» Problem requirements
Every entry needs to appear again exactly as written below.

◆ ◆ ◆ ◆ ◆ ◆ ◆

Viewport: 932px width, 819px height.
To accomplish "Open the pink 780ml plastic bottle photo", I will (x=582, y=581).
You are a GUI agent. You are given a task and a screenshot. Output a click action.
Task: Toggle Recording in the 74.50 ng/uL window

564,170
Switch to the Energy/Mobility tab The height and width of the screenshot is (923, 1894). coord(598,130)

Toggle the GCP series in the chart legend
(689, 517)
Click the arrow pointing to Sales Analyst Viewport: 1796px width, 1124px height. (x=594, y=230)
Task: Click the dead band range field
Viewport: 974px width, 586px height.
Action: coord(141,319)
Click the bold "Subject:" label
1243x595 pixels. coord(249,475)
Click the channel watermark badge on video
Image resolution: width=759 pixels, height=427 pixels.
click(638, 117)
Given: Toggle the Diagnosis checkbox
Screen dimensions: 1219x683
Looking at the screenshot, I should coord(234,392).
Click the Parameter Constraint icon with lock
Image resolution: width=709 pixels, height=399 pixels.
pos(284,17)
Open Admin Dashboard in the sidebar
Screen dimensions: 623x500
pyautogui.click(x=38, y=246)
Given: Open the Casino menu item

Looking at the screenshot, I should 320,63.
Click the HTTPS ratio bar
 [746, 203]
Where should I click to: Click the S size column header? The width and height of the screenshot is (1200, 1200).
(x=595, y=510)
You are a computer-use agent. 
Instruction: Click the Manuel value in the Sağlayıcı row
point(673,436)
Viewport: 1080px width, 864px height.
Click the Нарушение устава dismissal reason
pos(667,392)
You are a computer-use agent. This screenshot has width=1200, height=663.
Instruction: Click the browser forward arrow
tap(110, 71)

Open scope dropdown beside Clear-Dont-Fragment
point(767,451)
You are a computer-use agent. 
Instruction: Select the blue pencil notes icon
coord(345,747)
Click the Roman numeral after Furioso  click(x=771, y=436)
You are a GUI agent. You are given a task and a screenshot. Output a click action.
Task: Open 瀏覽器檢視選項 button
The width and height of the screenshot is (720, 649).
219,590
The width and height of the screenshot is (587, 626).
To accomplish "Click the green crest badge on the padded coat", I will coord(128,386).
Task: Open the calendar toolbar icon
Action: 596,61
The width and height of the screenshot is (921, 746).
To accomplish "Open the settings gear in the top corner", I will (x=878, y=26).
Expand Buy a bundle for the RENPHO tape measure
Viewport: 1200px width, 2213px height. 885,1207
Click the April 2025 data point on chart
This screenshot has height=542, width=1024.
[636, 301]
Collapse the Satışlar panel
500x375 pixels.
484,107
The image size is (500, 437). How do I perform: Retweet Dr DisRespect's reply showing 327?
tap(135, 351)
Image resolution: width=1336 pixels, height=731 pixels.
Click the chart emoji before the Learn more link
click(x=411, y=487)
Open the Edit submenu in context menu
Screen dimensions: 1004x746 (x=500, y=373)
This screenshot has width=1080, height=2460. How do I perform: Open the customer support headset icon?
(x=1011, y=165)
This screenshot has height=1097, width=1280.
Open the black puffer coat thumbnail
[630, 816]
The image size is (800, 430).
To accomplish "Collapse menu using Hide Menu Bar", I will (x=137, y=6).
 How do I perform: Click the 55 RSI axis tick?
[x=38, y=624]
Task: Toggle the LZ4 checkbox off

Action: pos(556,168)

◆ ◆ ◆ ◆ ◆ ◆ ◆

» Worked solution
Viewport: 932px width, 819px height.
To accomplish "Open the pink 780ml plastic bottle photo", I will (x=582, y=581).
You are a GUI agent. You are given a task and a screenshot. Output a click action.
Task: Toggle Recording in the 74.50 ng/uL window

564,170
Switch to the Energy/Mobility tab The height and width of the screenshot is (923, 1894). coord(598,130)

Toggle the GCP series in the chart legend
(689, 517)
Click the arrow pointing to Sales Analyst Viewport: 1796px width, 1124px height. (x=594, y=230)
Task: Click the dead band range field
Viewport: 974px width, 586px height.
Action: coord(141,319)
Click the bold "Subject:" label
1243x595 pixels. coord(249,475)
Click the channel watermark badge on video
Image resolution: width=759 pixels, height=427 pixels.
click(638, 117)
Given: Toggle the Diagnosis checkbox
Screen dimensions: 1219x683
Looking at the screenshot, I should coord(234,392).
Click the Parameter Constraint icon with lock
Image resolution: width=709 pixels, height=399 pixels.
pos(284,17)
Open Admin Dashboard in the sidebar
Screen dimensions: 623x500
pyautogui.click(x=38, y=246)
Given: Open the Casino menu item

Looking at the screenshot, I should 320,63.
Click the HTTPS ratio bar
 [746, 203]
Where should I click to: Click the S size column header? The width and height of the screenshot is (1200, 1200).
(x=595, y=510)
You are a computer-use agent. 
Instruction: Click the Manuel value in the Sağlayıcı row
point(673,436)
Viewport: 1080px width, 864px height.
Click the Нарушение устава dismissal reason
pos(667,392)
You are a computer-use agent. This screenshot has width=1200, height=663.
Instruction: Click the browser forward arrow
tap(110, 71)

Open scope dropdown beside Clear-Dont-Fragment
point(767,451)
You are a computer-use agent. 
Instruction: Select the blue pencil notes icon
coord(345,747)
Click the Roman numeral after Furioso  click(x=771, y=436)
You are a GUI agent. You are given a task and a screenshot. Output a click action.
Task: Open 瀏覽器檢視選項 button
The width and height of the screenshot is (720, 649).
219,590
The width and height of the screenshot is (587, 626).
To accomplish "Click the green crest badge on the padded coat", I will coord(128,386).
Task: Open the calendar toolbar icon
Action: 596,61
The width and height of the screenshot is (921, 746).
To accomplish "Open the settings gear in the top corner", I will (x=878, y=26).
Expand Buy a bundle for the RENPHO tape measure
Viewport: 1200px width, 2213px height. 885,1207
Click the April 2025 data point on chart
This screenshot has height=542, width=1024.
[636, 301]
Collapse the Satışlar panel
500x375 pixels.
484,107
The image size is (500, 437). How do I perform: Retweet Dr DisRespect's reply showing 327?
tap(135, 351)
Image resolution: width=1336 pixels, height=731 pixels.
Click the chart emoji before the Learn more link
click(x=411, y=487)
Open the Edit submenu in context menu
Screen dimensions: 1004x746 (x=500, y=373)
This screenshot has width=1080, height=2460. How do I perform: Open the customer support headset icon?
(x=1011, y=165)
This screenshot has height=1097, width=1280.
Open the black puffer coat thumbnail
[630, 816]
The image size is (800, 430).
To accomplish "Collapse menu using Hide Menu Bar", I will (x=137, y=6).
 How do I perform: Click the 55 RSI axis tick?
[x=38, y=624]
Task: Toggle the LZ4 checkbox off

Action: pos(556,168)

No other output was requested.